If you see a pirate this Mardi Gras, don’t call my name because it won’t be me. Most often in recent years I’ve dressed like a rogue from the seas for several reasons:

• I have by now collected a bag full of pirate-like costume parts.

• Pirate costumes are not too cumbersome, possibly because the pirates often had to make quick getaways.

• When you meet another pirate coming down the street on Mardi Gras, they often go, “Arrrggghhh!” I reply with a similar response, which is about as deep in conversation as I want to get with a passing pirate.

• Though no one confuses me for Johnny Depp, I do get to wear a Jack Sparrow, Pirates of the Caribbean, wig.

• I also get to wear one of those cool tri-cornered hats.

Nevertheless, my act has gotten stale. “Not a pirate again?” acquaintance would say.

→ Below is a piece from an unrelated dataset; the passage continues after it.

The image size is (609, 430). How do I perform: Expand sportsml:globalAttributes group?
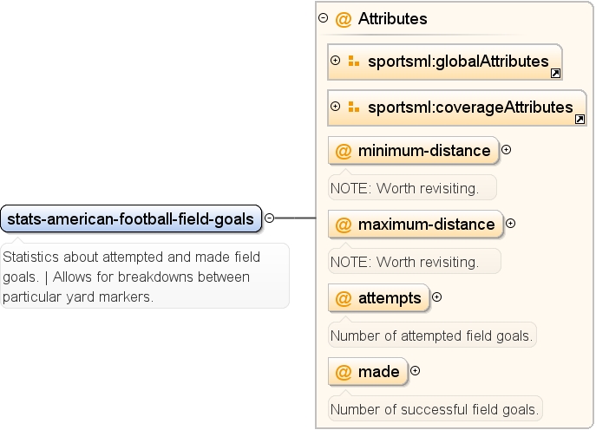tap(335, 60)
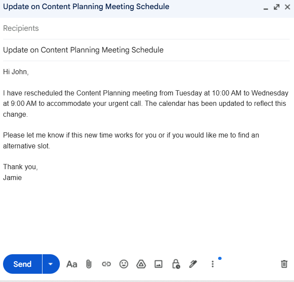Click the 'Jamie' signature line in body
Image resolution: width=294 pixels, height=282 pixels.
click(x=12, y=177)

I could have countered by saying, “No, I’m a privateer,” but that’s so UNO, no one would believe it.

One year, with the help of a friend who’s a great costume maker, a new costume was made. Thinking ahead to the city’s tricentennial in 2018, I intended to be Bienville. The costume was quite imaginative, complete with a vest and breeches made with gold-colored fabric, but the tri-corner hat did me in. I could have been George Washington but people still saw me as a pirate, albeit a well-dressed one.

Bienville will make an appearance again on another Mardi Gras, but this is the year I have to break the pirate image totally.

For a Twelfth Night party, I searched through a costume shop not wanting to get one of those velveteen pre-made costumes of Dracula or a medieval executioner, but hoping I could find parts from which a new costume would be fashioned. I was about to give up when I spotted a pilot’s helmet like the type that the early aces, such as the Red Baron, wore. I bought that and a pair of optional flight goggles. There was no pilot jacket per se, but there were camouflage shirts that had nothing to do with flying, but that when combined with the helmet and goggles looked like something that might have been worn during a dogfight over Prussia. All aces wore a long scarf, so I grabbed one from a selection near the helmets. So there I had it, a more or less complete costume. Then I noticed that the scarf I had picked was green. Once I wrapped it around my neck I pronounced myself to be the Green Baron.

At that Twelfth Night party most all of the other costumes were far better than mine, but the getup did earn a certain amount of positive reaction, if for no other reason than it was not a pirate. One woman, who actually is a pilot, was especially impressed with it.

So this Mardi Gras, the Green Baron will be patrolling the streets of the French Quarter. And should he meet another flying ace the response will be obvious: “Arrrggghhh!”